* **Prompt**
In the records below, find the line with "Focus the Email input field" and the line with "Click the Cyclone". Print both exactly, along with every line between them, and no other line.

________________________

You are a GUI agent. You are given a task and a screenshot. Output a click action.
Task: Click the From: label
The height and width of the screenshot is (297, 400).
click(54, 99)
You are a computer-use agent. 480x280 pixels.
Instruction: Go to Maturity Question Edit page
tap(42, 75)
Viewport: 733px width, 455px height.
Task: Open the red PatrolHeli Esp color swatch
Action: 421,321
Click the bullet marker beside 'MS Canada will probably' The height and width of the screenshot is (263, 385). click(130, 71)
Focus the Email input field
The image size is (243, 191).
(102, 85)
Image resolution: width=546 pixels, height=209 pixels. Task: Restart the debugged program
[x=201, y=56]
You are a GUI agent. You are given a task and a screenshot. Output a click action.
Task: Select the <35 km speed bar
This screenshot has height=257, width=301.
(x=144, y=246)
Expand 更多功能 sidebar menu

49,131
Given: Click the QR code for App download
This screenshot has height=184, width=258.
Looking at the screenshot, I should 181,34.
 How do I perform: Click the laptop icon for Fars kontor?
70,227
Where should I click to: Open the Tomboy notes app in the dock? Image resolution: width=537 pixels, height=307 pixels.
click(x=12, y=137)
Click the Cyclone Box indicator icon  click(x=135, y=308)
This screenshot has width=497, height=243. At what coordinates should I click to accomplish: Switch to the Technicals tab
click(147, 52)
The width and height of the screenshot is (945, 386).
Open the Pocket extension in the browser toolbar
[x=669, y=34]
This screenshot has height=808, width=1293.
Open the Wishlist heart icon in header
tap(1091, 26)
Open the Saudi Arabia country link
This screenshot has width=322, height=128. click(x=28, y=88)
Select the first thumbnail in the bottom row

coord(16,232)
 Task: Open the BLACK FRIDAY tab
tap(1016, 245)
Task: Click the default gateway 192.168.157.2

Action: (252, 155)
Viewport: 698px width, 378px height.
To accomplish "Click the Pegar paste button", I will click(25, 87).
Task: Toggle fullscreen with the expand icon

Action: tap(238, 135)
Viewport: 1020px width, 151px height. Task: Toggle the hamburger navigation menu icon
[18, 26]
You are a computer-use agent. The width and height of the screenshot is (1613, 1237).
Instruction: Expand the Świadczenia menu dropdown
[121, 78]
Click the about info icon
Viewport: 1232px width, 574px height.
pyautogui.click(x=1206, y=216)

________________________

* **The completed task**
Focus the Email input field
The image size is (243, 191).
(102, 85)
Image resolution: width=546 pixels, height=209 pixels. Task: Restart the debugged program
[x=201, y=56]
You are a GUI agent. You are given a task and a screenshot. Output a click action.
Task: Select the <35 km speed bar
This screenshot has height=257, width=301.
(x=144, y=246)
Expand 更多功能 sidebar menu

49,131
Given: Click the QR code for App download
This screenshot has height=184, width=258.
Looking at the screenshot, I should 181,34.
 How do I perform: Click the laptop icon for Fars kontor?
70,227
Where should I click to: Open the Tomboy notes app in the dock? Image resolution: width=537 pixels, height=307 pixels.
click(x=12, y=137)
Click the Cyclone Box indicator icon  click(x=135, y=308)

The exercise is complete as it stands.